Destaques Saúde

Cirurgia rara é realizada em Passos para retirar lesão cerebral

Por Nathália Araújo / Redação

8 de junho de 2020

Foto: Divulgação (Agência Brasil)

PASSOS – Os pombos estão entre as aves mais encontradas nos espaços urbanos, especialmente em áreas abertas como praças e quintais de casas. Além disso, não é difícil encontrar ninhos em telhados, forros e caixas de ar-condicionado. A presença destes pássaros costuma causar incômodo ou até deixar algumas pessoas assustadas, já que eles podem transmitir doenças aos seres humanos, sendo que as mais comuns são alergias, dermatites, gripe aviária, salmonela, meningite e pneumocócica.

Algumas outras enfermidades são mais difíceis e chegam a ser graves, podendo até levar à morte, como é o caso da infecção criptococose. Em Passos, uma mulher de 41 anos foi contaminada pelo fungo causador da chamada “doença do pombo” e precisou passar por uma cirurgia rara, no sistema nervoso central, para retirar uma lesão no cérebro. O procedimento foi realizado no Hospital São José, pelos médicos Marco Antônio de Oliveira e Nícollas Nunes Rabelo.
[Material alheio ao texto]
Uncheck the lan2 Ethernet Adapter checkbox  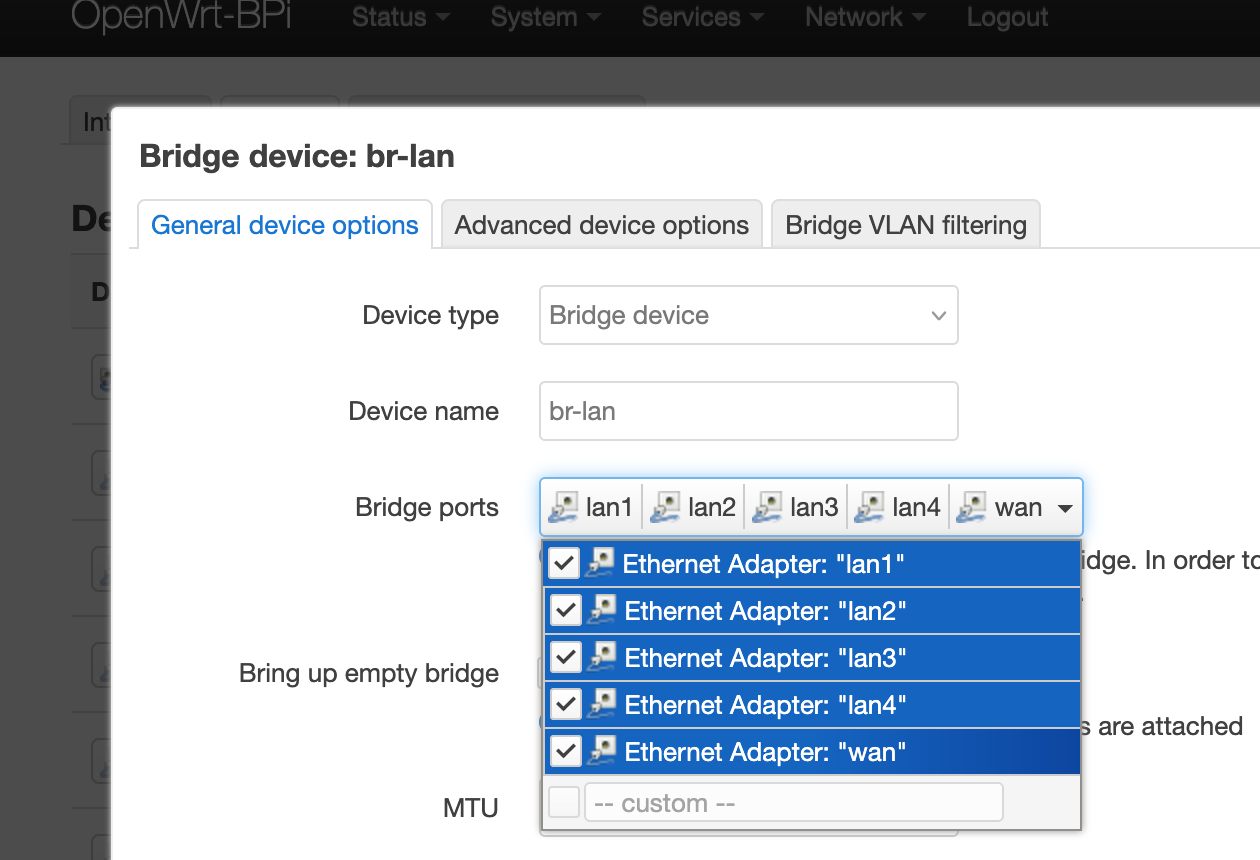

Marco Antônio de Oliveira, neurocirurgião, explica que a criptococose é considerada como uma doença de saúde pública e é transmitida por esporos presentes nas fezes de pombos.

Este tipo de criptococo se aloja no pulmão, mas raramente vai para a cabeça, onde cria o criptococoma, que é uma espécie de lesão formada pelo fungo. No caso que atendemos, o diagnóstico só foi possível com o exame de biópsia e, na observação física da lesão em cirurgia, a impressão era que se tratava de uma metástase cerebral aspecto maligno”, contou.

O outro médico neurocirurgião que participou do procedimento, Nícollas Nunes Rabelo, revela que os sintomas apresentados pela paciente foram náuseas, vômitos e crise convulsiva.

Este tipo de fungo se difunde à circulação sanguínea, inclusive ao sistema nervoso central. A operação foi realizada com sucesso total e sem intercorrências. Agora, é preciso continuar com a medicação adequada. A utilização de tecnologia e exames bem acurados, são fundamentais para diagnóstico e tratamento”, informou.

O restante do tratamento será realizado pelo médico infectologista, Sérgio Silveira Júnior, que vai utilizar antifúngico a nível ambulatorial.

Biólogo explica porquê não devemos alimentar as aves

PASSOS – Os pombos possuem alguns papéis muito conhecidos, como “pombo da paz” e “pombo mensageiro”, mas a inocência nestes apelidos não mostram a gravidade dos problemas que o pequeno animal pode trazer a saúde. A maior parte das doenças causadas por essas aves são transmitidas pelas fezes, uma vez que concentram diversos fungos e bactérias.

Com a intenção de orientar sobre os cuidados necessários para evitar o contágio por qualquer uma das patologias citadas, Bruno Teixeira Guimarães, referência técnica da Vigilância Ambiental, destaca como a higiene pode ser usada como ferramenta de prevenção.

Quando falamos nas fezes dos pombos, é necessário compreender que a contaminação pode ocorrer de forma direta ou indireta, ou seja, a ave pode defecar em algo que vamos entrar em contato. O ideal é realizar limpezas frequentes e, sempre lavar o local com secreções para que estas não sequem”, destacou.

Ainda, Teixeira aponta que os pombos não deve ser alimentados, mesmo que a longa distância ou em espaços abertos.

Quando oferecemos alimentos, eles voltam para buscar mais e podem até estabelecerem isso como um hábito, assim como acontece com os cachorros. No momento em que percebem que não existe comida em um determinado local, eles seguem para seu ambiente natural. Ou seja, o principal problema se dá pela alimentação, porque é o que faz com que se aproximem”, justificou o ambientalista, que também é biólogo.

Outros cuidados também devem ser adotados para manter distância dessas aves como, fazer o uso de luvas, máscaras ou pano úmido para cobrir o nariz e a boca ao limpar locais com fezes e lavá-los com água e desinfetante, retirar ninhos que existirem em casa, vedar buracos em paredes, telhados e forros, colocar telas em varandas, janelas e caixas de ar condicionado e não deixar cair migalhas de alimentos.